Well, it depends. .

Generally, a workers comp subscriber employer is only liable for its employees’ injuries sustained in the “course and scope of employment,” defined by the Act as: 1) “an activity of any kind or character that has to do with and originates in the work, business, trade, or profession of the employer,” and 2) “performed by an employee while engaged in or about the furtherance of the affairs or business of the employer.” Moreover, employers can also assert the “recreational and social activity doctrine” defense if the injury arose out of voluntary participation in an off-duty recreational, social, or athletic activity that did not constitute part of the employee’s work-related duties, and was not a reasonable expectancy of, or expressly or impliedly required by, the employment.

So how could participating in yoga classes ever fall within the course and scope of employment for anyone beyond a yoga instructor? Answer = the exception, of course!

Under Texas case law, an employer-sponsored recreational or social activity is within the course and scope of employment if one of three factors is shown: 1) employer expressly or impliedly required participation; 2) employer derived some benefit from the activity other than employee health and morale; or 3) the injury occurred at the site, or within the immediate vicinity of employment while the employee was required to hold him or herself in readiness for work and the activity took place pursuant to the employer’s express or implied permission.

So how can an employer provide health conscious incentives and fringe benefits to its employers without opening itself up to additional exposure for work-related injuries? A conscious employer should:

  • Ensure that participation is completely voluntary. While it may seem like a good idea to encourage employees to participate in yoga classes offered at their place of employment, Texas courts have interpreted “encouragement” as “impliedly required” in several cases.
  • Refrain from inviting customers or clients to recreational or social events which are athletic in nature or involve increased physical activity. If customers or clients are present, the courts are more likely to find that the employer derived some benefit from the employee’s participation in the activity beyond the health and morale of the employees.
  • Avoid requiring employees to be available for work during participation in recreational and social activities sponsored by the employer. Keep in mind, if the injured employee can present evidence that he or she would have been required to return to work or perform regular work duties if instructed to do so by the employer, the courts will generally find that the employee was holding him or herself in readiness to work, and thus, remained in the course and scope of employment even while participating in the recreational activity.

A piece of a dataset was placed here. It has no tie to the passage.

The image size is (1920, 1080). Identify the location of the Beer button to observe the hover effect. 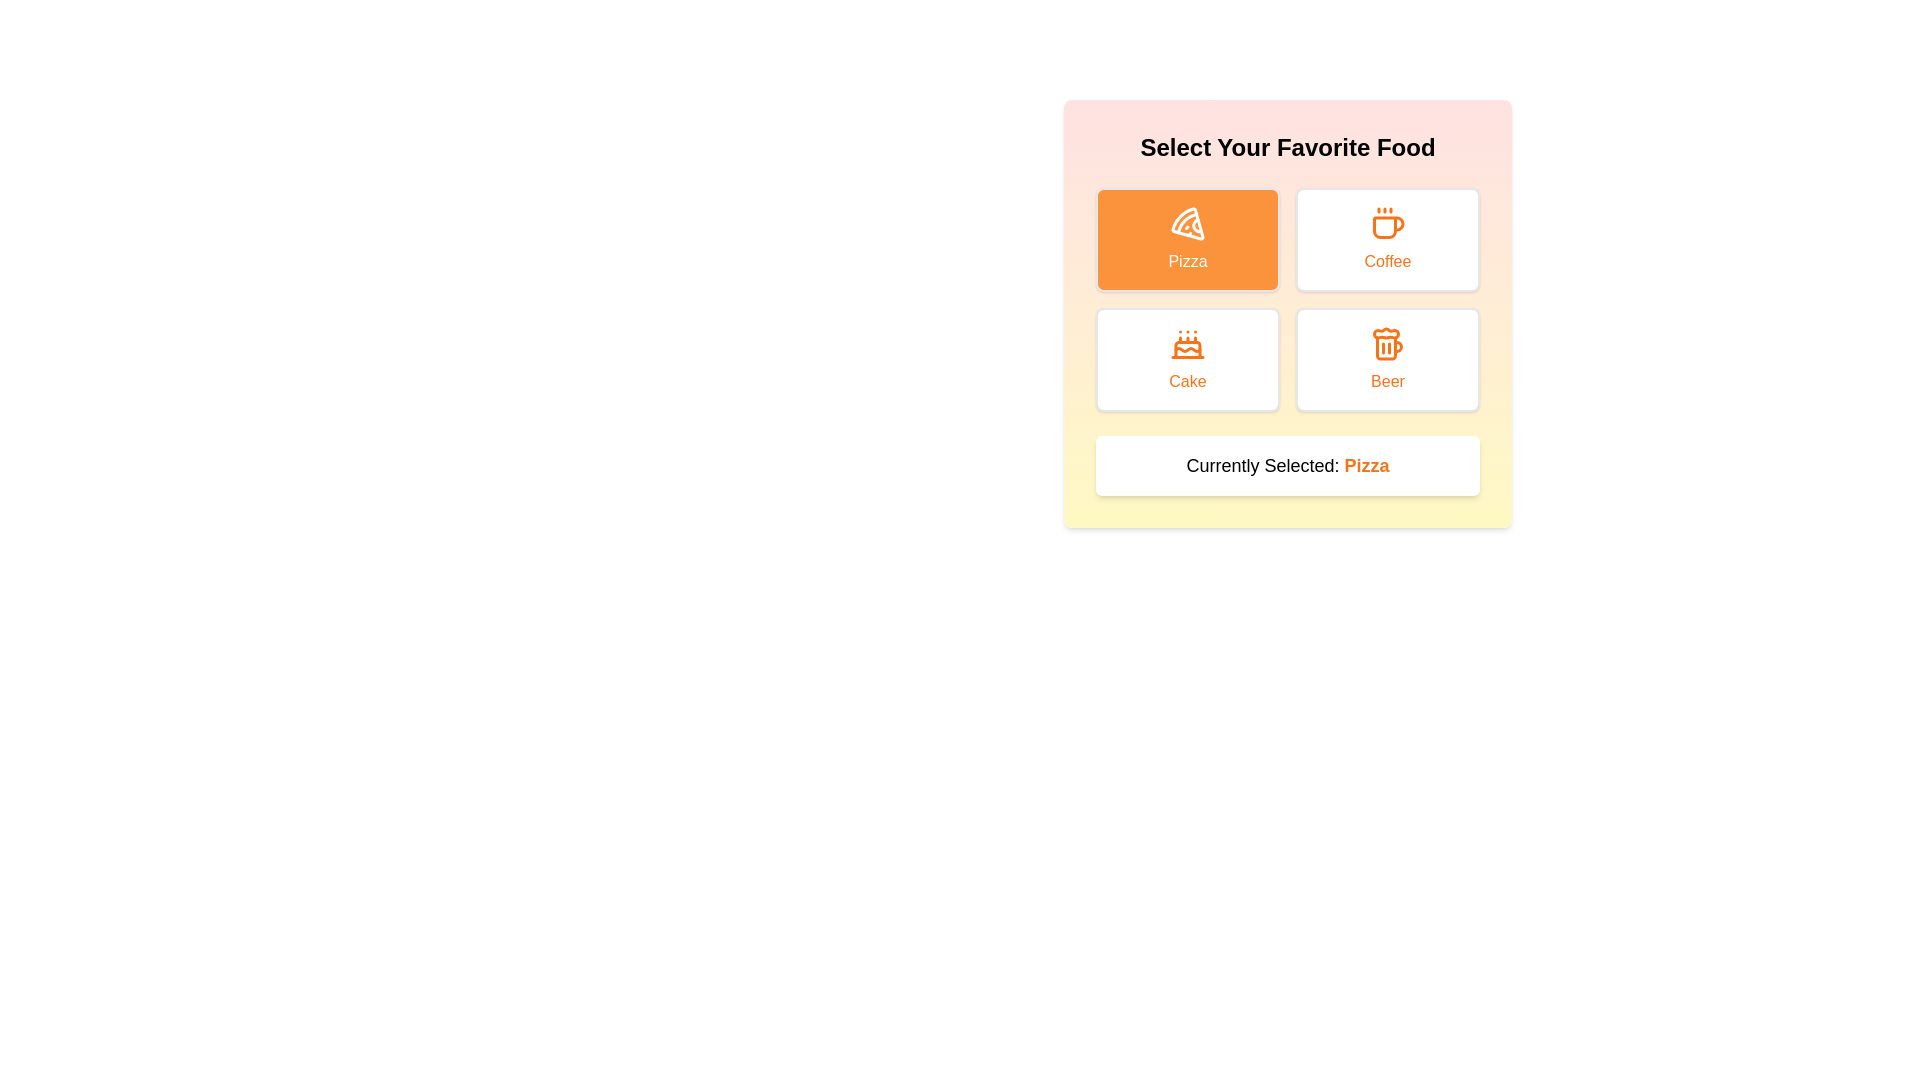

So, to definitively answer the question presented above— if the yoga classes were held after work hours and employees could not be called back to work, participation in the classes was entirely voluntary and employees were not encouraged or coerced to participate, clients/customers were not invited to attend the classes and the employer gained no benefit from their participation other than the promotion of their health and morale— then the employer might not be responsible for an employee’s yoga injury. However, even then, it would likely be a fact question for the Division of Workers’ Compensation Hearing Officer to decide.